25.9.2018 - Westfälische Rundschau / DPA

Missbrauchsstudie der katholischen Kirche fehlt Transparenz

Fulda Der Kriminologe Christian Pfeiffer wirft den deutschen Bischöfen mangelnde Transparenz bei ihrer Studie zum Ausmaß des sexuellen Missbrauchs in der katholischen Kirche vor.

Es sei nicht zu verstehen, dass den Autoren der Studie kein Zugang zu Originaldokumenten in den Kirchenarchiven eingeräumt worden sei. "Die Bischofskonferenz hat mit dieser Entscheidung ihre eigene Forschung massiv entwertet", sagte Pfeiffer der Deutschen Presse-Agentur.

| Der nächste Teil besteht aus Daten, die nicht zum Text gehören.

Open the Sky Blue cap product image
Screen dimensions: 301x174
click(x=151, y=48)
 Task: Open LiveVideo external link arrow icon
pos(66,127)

Die Missbrauchsstudie soll heute bei der Herbsttagung der Deutschen Bischofskonferenz in Fulda vorgestellt werden. "Eine Folge davon ist, dass die Wissenschaftler ihre Erkenntnisse nicht den einzelnen Diözesen und den verantwortlichen Bischöfen zuordnen konnten", kritisierte Pfeiffer. Es sei daher zum Beispiel nicht nachzuvollziehen, wer jeweils einen auffällig gewordenen Priester einfach in eine andere Gemeinde versetzt habe, so wie dies immer wieder vorgekommen sei. Nur volle Transparenz schaffe Vertrauen, betonte Pfeiffer: "Die Bischofskonferenz hat das bisher leider nicht verstanden."

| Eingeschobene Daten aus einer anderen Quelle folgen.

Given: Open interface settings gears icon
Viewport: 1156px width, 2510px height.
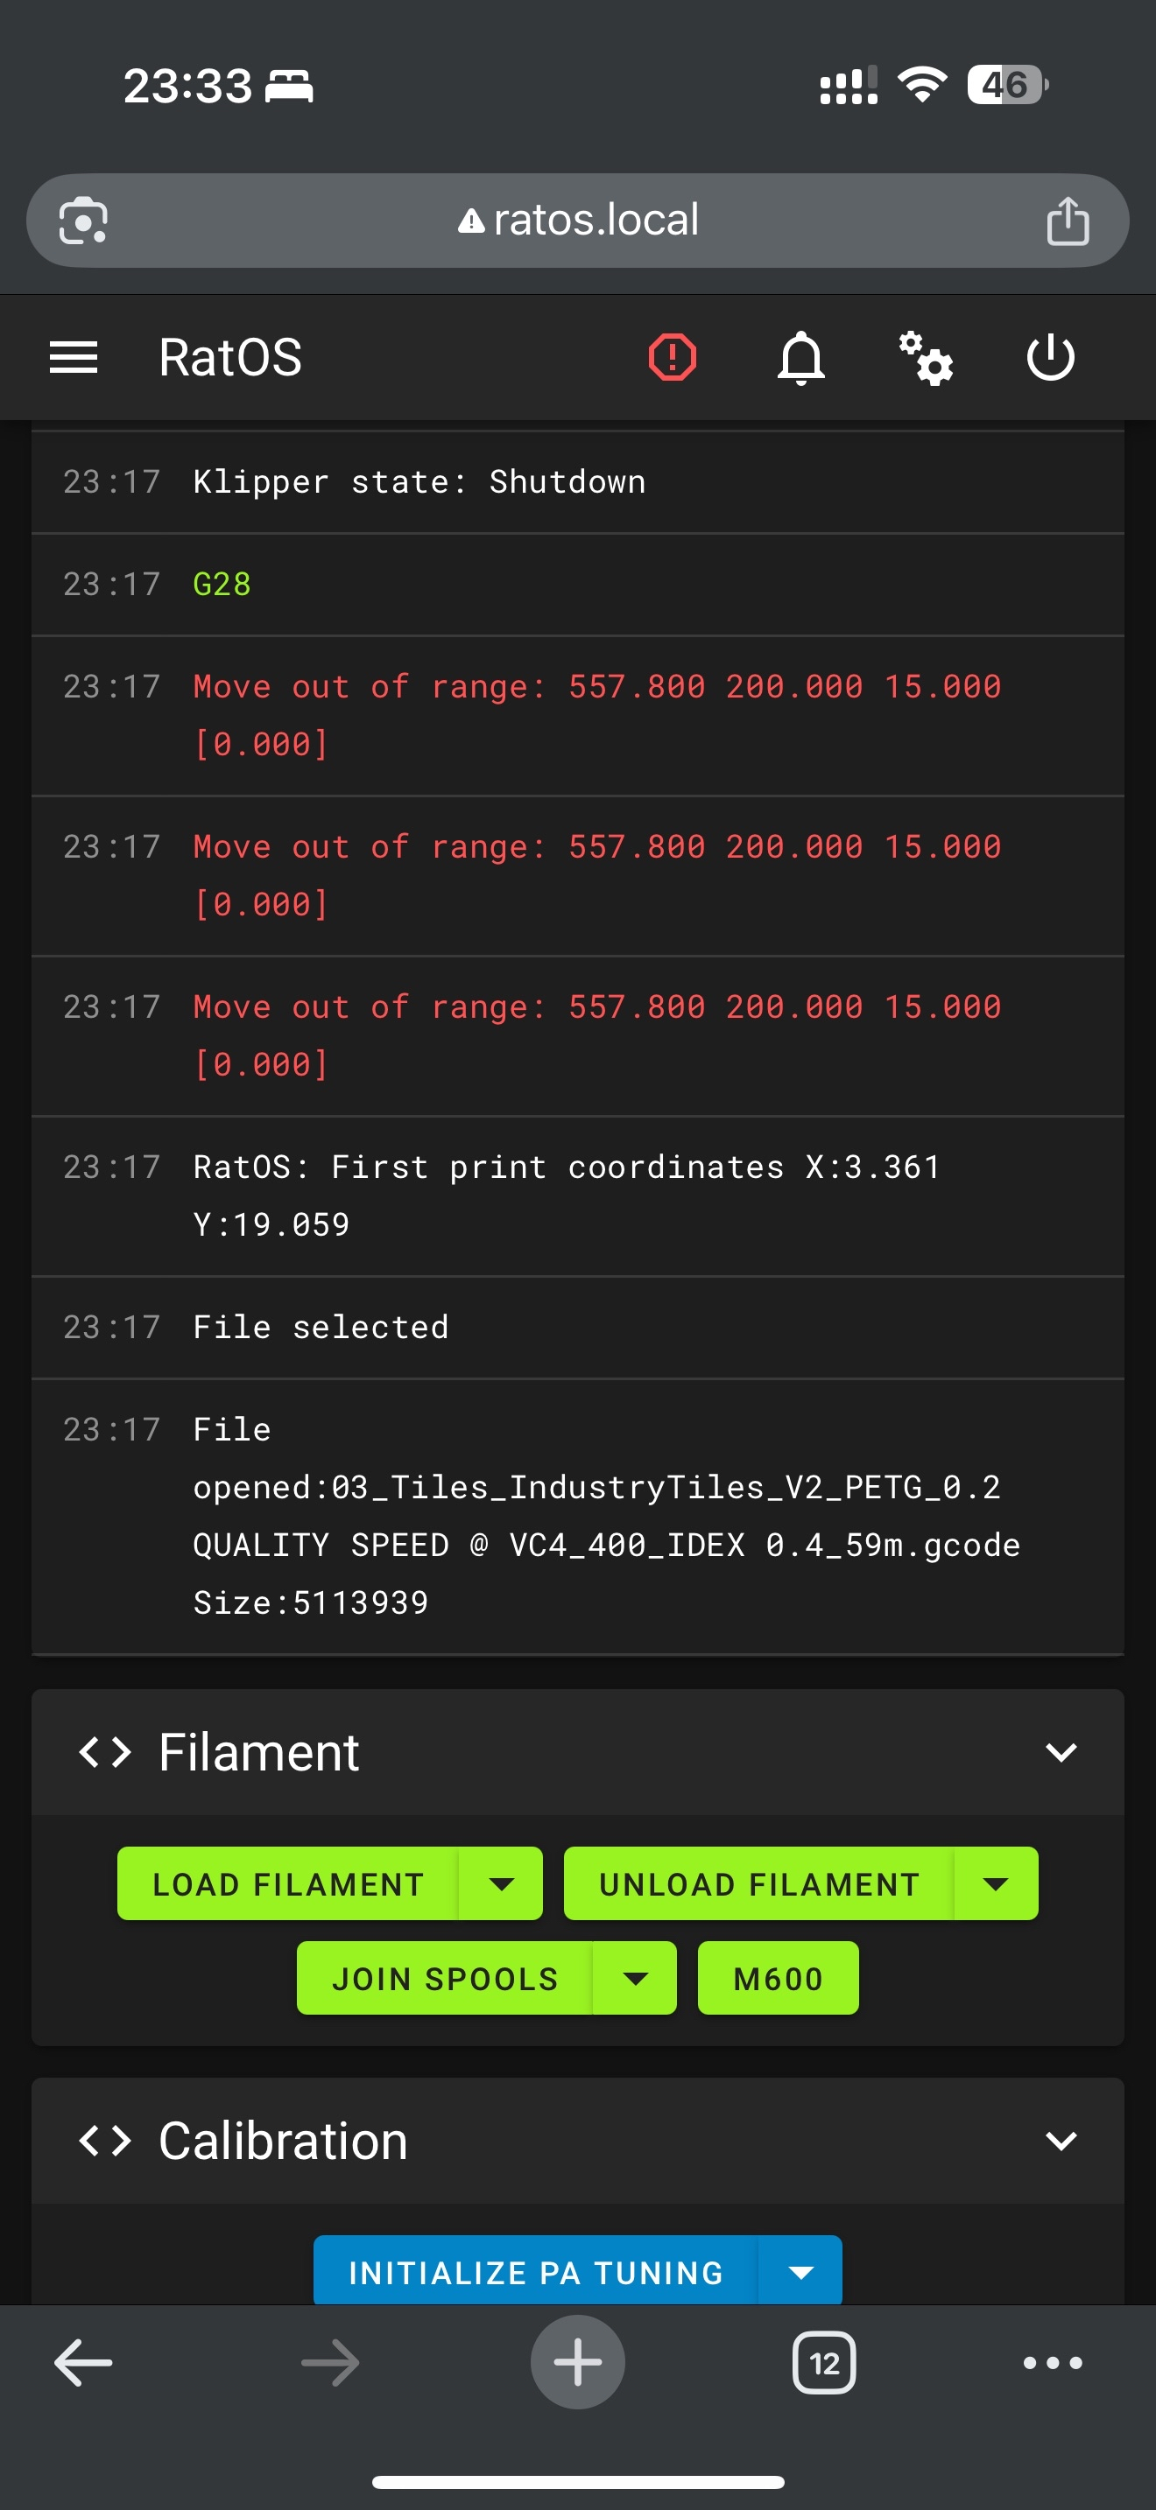Looking at the screenshot, I should pyautogui.click(x=926, y=358).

Ähnlich sieht es der Kirchenrechtler Thomas Schüller. Hätten die Autoren der Studie direkt in alle Akten Einsicht nehmen können, "wäre sicher die Zahl der aufgedeckten Fälle größer, und sie hätten präziser die männerbündischen klerikalen Machtstrukturen analysieren können", sagte er. Hinzu komme, dass es unter den 27 Bistümern auch Diözesen gegeben habe, die nur sehr begrenzt auskunftswillig gewesen seien. "Nicht alle Bischöfe scheinen verstanden zu haben, dass das Thema Missbrauch zur Überlebensfrage der Kirche geworden ist."

Die wichtigsten Ergebnisse der Studie waren bereits vorab bekannt geworden. Demnach sollen zwischen 1946 und 2014 insgesamt 1670 katholische Kleriker 3677 meist männliche Minderjährige sexuell missbraucht haben.

Die katholische Reformbewegung "Wir sind Kirche" sieht in der Verpflichtung der Priester zur Ehelosigkeit einen Grund für die jahrzehntelange Vertuschung sexuellen Missbrauchs auch in der deutschen katholischen Kirche. Der Zölibat an sich sei als Lebensform zwar keine direkte Ursache für die etlichen jüngst in einer Studie dokumentierten Missbrauchsfälle, "aber einer männerbündischen, hierarchischen Kirche mit Zwang zum Zölibat fällt es sehr leicht, solche Verbrechen so lange Zeit zu vertuschen", sagte "Wir sind Kirche"-Sprecher Christian Weisner der Deutschen Presse-Agentur.

"Die rigide katholische Sexualmoral und eine angstbesetzte Sexualität können zu unguten Persönlichkeitsentwicklungen führen", kommentierte er. Viele Menschen in der Kirche würden daran gehindert, "eine reife und verantwortungsbewusste Einstellung zur Sexualität" zu entwickeln.

Noch schlimmer sei eine "nichteingestandene, unterdrückte" Homosexualität. "Denn Homosexualität ist in der katholischen Kirche nach wie vor ein tabuisiertes Thema." Obendrein erleichterte das Machtgefälle der Priester gegenüber den Gläubigen die Ausübung "geistlicher und sexualisierter Gewalt" und mache eine Vertuschung der Missbrauchsfälle möglich.